La sentencia tardía
El reo fue asesinado. No cumplió
su condena. No tuvo tiempo de redimirse, de arrepentirse, de comprender. Su
muerte fue arbitraria, como tantas otras. La sentencia llegó después, como
siempre: tarde, inútil, decorativa. Un papel firmado sobre una tumba. Un
veredicto que no redime, que no repara, que no devuelve nada.

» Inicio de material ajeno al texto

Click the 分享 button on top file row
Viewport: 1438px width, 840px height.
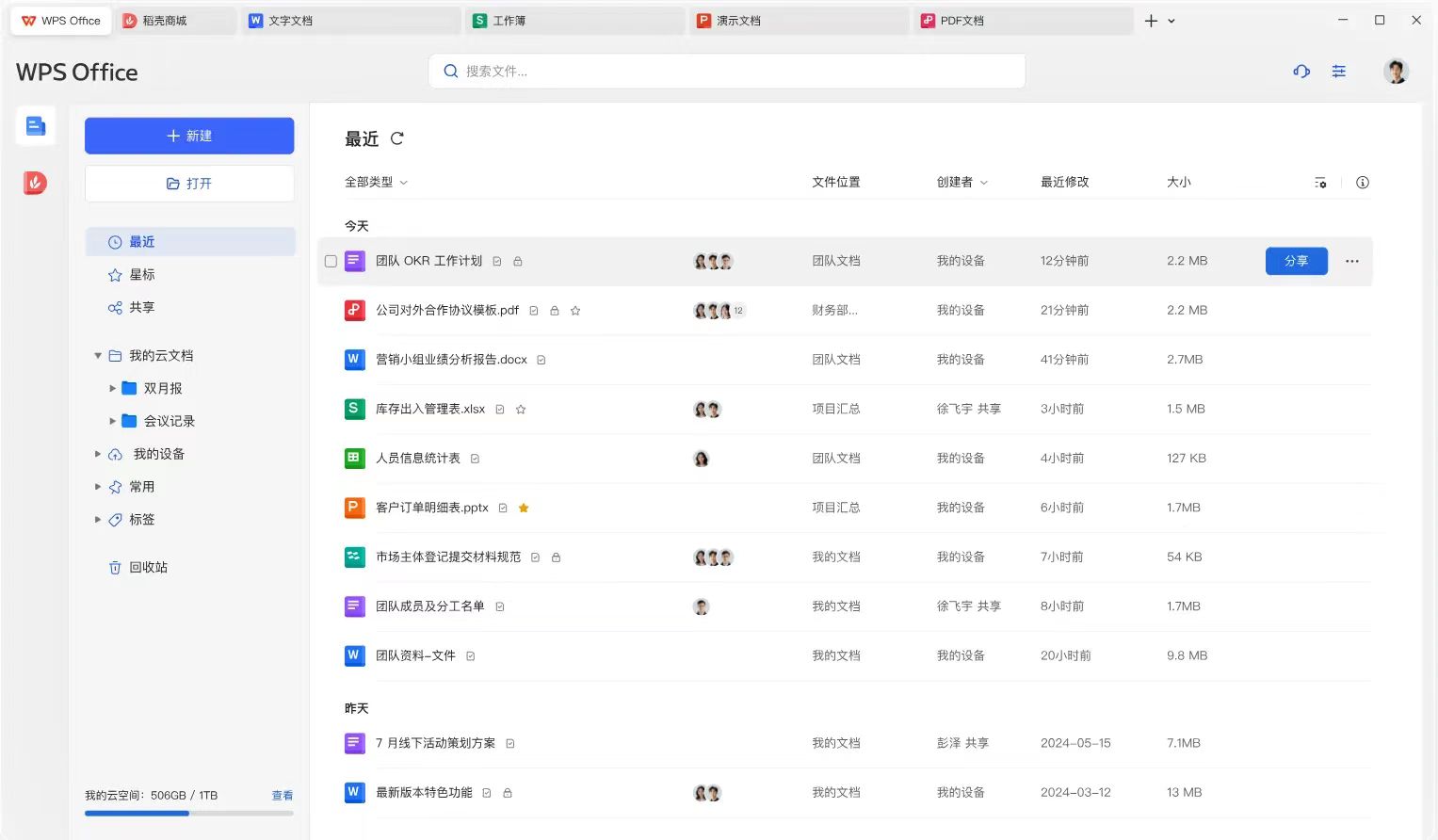click(x=1296, y=261)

El tribunal se reúne, como
si aún hiciera falta. Los jueces debaten sobre un cuerpo que ya no respira. Se
discute la culpa, la intención, el contexto. Se redactan alegatos, se citan
precedentes, se pronuncian palabras solemnes. Pero el reo ya no está. Fue
asesinado por el sistema que debía juzgarlo. Por la sociedad que lo condenó sin
proceso. Por el odio que lo sentenció sin escuchar.
La sentencia tardía no es
justicia: es teatro. Es el intento de maquillar la crueldad con protocolo. Es
el gesto que llega cuando ya no hay ojos que puedan llorar, ni manos que puedan
recibir. Es el acto final de un carnaval sin alma, de un tribunal sin Dios, de
un mundo que absuelve a los vivos y castiga a los muertos.
Y vos, que aún respiras,
¿vas a esperar la sentencia o vas a escribir tu propio veredicto?